Nella sua risposta Gesù sembra richiedere un’adesione quasi impossibile. Lasciare proprio tutto: la casa, i beni, perfino la famiglia.
La domanda che dovremmo porci è: in che modo ci rapportiamo ai nostri beni? Se ci attacchiamo ad essi in modo possessivo, se li consideriamo il fine principale della nostra vita, allora non stiamo seguendo Gesù. Vale anche per le nostre relazioni: le persone che noi amiamo, compresi i nostri figli, non sono un nostro possesso. Se li trattiamo come tali, non li stiamo amando e alla fine li perderemo.

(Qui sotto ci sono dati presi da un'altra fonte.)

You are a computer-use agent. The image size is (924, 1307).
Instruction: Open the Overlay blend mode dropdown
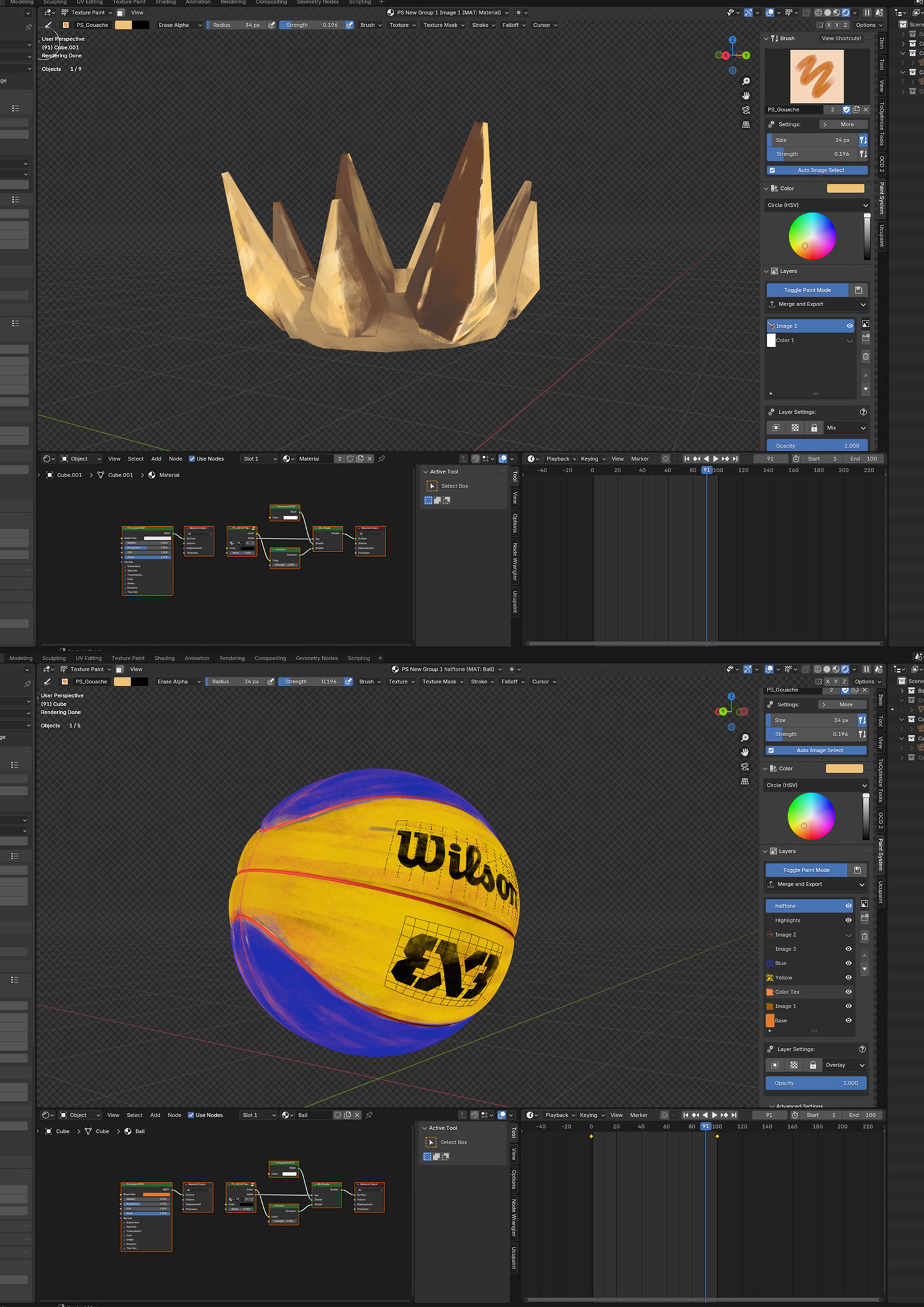[x=845, y=1065]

Pensiamo anche al mondo, all’ambiente: lo trattiamo come una nostra proprietà, sfruttando il più possibile le sue risorse? o lo consideriamo come un dono, di cui noi siamo amministratori, con il compito di restituirlo migliore di come lo abbiamo trovato? Riflettiamoci in questo Tempo del creato…
Cos’è il “molto di più” che Gesù promette? E’ l’Amore di Dio. La consapevolezza di essere amati, a prescindere da qualunque altra cosa. I nostri doni, i nostri affetti, mediano questo amore e come tali dovremmo viverle: non come proprietà, ma alla luce di un Amore più grande.